[Trecho selecionado]

+===+

18/12/2007

Destilando ódio - Parte I

Desde pequeno eu sempre quis ser intelectual. Eu não quero chamar todas as pessoas que conheci de burras, mas nunca conheci ninguém que gostava de conhecimento, do aprender, até passar no vestibular.

Aí eu entrei em contato - embora ainda de modo superficial - com uma fatia dos intelectuais porto-alegrenses, ou ao menos conheci o ambiente que lhes é propício. Quanta decepção. Não que eles sejam idiotas ou mediocres (talvez alguns deles o sejam mesmo), mas é que existem aqueles que nasceram intelectuais, foram criados como intelectuais, e vão morrer sem ter amadurecido em quase nada.

É um padrão muito comum de comportamento, assim como o valentão da escola, o empresário ambicioso, a mocinha mimada.

Fácil reconhecê-los. O intelectual congênito, acima de tudo, não gosta de nada, afinal, gostar de algo é não ter uma posição "crítica" a respeito. Sempre arruma um jeito de desvalorizar aquele livro clássico que ele leu. Se ele não leu, melhor ainda para falar mal. O intelectual só abre exceções quando descobre que seus interlocutores não conhecem algum autor obscuro, ou exótico, aí então eles tecem todos os elogios do mundo e desferem aquele olhar de superioridade característico. A questão não é discutir apetites, mas sim utilizá-los para humilhar o gosto alheio e acariciar sua própria vaidade.

+===+

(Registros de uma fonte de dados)
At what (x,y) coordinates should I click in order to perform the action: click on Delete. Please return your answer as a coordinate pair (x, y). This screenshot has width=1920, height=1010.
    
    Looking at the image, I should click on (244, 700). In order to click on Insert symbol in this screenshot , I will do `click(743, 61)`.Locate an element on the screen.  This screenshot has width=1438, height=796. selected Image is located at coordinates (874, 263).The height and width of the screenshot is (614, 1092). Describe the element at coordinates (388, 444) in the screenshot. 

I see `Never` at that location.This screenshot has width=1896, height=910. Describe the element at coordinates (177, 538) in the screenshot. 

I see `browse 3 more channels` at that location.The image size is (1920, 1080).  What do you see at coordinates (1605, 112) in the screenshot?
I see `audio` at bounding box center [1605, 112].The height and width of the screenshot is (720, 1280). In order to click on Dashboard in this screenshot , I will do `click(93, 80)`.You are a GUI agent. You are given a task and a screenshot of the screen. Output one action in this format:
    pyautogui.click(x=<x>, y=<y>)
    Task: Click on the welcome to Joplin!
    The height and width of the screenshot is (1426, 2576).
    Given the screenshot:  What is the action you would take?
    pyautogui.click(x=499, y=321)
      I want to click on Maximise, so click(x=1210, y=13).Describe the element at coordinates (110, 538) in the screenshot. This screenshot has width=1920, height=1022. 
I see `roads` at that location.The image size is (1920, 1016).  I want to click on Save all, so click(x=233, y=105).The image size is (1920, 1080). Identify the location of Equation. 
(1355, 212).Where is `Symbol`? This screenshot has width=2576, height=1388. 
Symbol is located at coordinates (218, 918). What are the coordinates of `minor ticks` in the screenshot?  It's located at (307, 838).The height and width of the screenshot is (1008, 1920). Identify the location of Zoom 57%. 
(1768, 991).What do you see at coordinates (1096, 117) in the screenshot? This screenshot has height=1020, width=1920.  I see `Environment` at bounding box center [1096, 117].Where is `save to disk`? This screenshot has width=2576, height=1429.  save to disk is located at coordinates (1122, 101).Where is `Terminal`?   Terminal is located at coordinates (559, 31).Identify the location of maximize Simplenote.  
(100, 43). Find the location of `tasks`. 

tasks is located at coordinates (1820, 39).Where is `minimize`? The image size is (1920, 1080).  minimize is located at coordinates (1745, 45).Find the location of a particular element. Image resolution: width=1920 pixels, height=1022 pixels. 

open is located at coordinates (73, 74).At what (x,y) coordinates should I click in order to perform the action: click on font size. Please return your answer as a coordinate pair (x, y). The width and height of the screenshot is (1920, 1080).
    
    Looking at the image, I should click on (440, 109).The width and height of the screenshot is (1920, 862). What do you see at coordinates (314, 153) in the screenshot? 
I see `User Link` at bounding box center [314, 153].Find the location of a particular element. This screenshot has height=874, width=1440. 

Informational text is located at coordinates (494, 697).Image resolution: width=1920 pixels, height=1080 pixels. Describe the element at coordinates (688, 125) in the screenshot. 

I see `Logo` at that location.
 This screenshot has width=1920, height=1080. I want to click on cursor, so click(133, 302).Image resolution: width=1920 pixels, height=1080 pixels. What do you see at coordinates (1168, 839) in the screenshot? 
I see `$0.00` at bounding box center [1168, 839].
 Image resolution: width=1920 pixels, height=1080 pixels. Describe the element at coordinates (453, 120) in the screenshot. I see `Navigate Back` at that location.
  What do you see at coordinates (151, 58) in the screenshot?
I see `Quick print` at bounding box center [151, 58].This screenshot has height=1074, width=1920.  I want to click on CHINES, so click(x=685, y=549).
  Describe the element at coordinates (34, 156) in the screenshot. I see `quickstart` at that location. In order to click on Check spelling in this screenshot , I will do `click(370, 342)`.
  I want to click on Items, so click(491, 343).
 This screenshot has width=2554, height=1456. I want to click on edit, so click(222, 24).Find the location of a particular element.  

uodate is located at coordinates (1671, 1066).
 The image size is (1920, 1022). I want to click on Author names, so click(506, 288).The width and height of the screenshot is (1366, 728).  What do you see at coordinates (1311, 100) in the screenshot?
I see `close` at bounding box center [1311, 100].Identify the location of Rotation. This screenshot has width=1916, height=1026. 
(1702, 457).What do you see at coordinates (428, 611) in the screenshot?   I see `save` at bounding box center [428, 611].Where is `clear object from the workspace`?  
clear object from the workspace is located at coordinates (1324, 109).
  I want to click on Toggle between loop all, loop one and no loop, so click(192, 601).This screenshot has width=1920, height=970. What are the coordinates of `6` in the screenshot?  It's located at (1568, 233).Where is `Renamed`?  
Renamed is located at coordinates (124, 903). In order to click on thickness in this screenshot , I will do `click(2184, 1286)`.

+===+

[Instruções]
a - Responda às perguntas sobre o texto dos intelectuais:
(i) Até que momento o texto diz não ter conhecido ninguém que gostasse de conhecimento?
(ii) De que cidade são os intelectuais com quem o texto diz ter entrado em contato?
(iii) Segundo o texto, em que situação o intelectual congênito abre exceções?
b - Dê sequência ao texto dos intelectuais, começando logo depois da última frase.

[Respostas por tarefa]
a -
(i) Até passar no vestibular.
(ii) De Porto Alegre.
(iii) Quando descobre que seus interlocutores não conhecem algum autor obscuro ou exótico.

b -
O intelectual não gosta de nada, nem dos próprios intelectuais. Nada o satisfaz mais do que falar mal dos seus pares, eles realmente levam a sério a guerra de todos contra todos de Hobbes. Aparentemente, desprezar a academia é um jeito eficiente de entrar nela. Nenhum acadêmico gosta de assumir o que é, exceto quando necessário impor sua autoridade institucional.

O intelectual porto-alegrense prefere a argentina ao resto do Brasil. Eles tentam disfarçar, mas é que Buenos Aires é a Europa dos intelectuais de classe média.

O intelectual também prefere a França ao resto do mundo, afinal contaram para eles que todo francês é culto, convencido e sarcástico, então todos eles agem assim. O estereótipo intelectual é francês. Não duvido nada que alguns não tomem banho para imitarem os costumes dos seus modelos.

12/10/2007

Estava eu atravessando o viaduto da João Pessoa, quase imobilizado por estar carregando mochila, jaqueta jeans e um MP3 player na mão, quando sou abordado por um rapaz. Paro, inclino a cabeça para ouvi-lo. Quando este chega bem próximo, ouço;
-Isso é um assalto!
-Quê?
-Só o dinheiro! Só o dinheiro! Só o dinheiro!

Creio que fiquei cerca de um minuto parado, olhando, sem entender o que estava acontecendo. Sou meio devagar, e perdi algum tempo percebendo o que ele tinha nas mãos (nada!) e o número de passantes pela volta.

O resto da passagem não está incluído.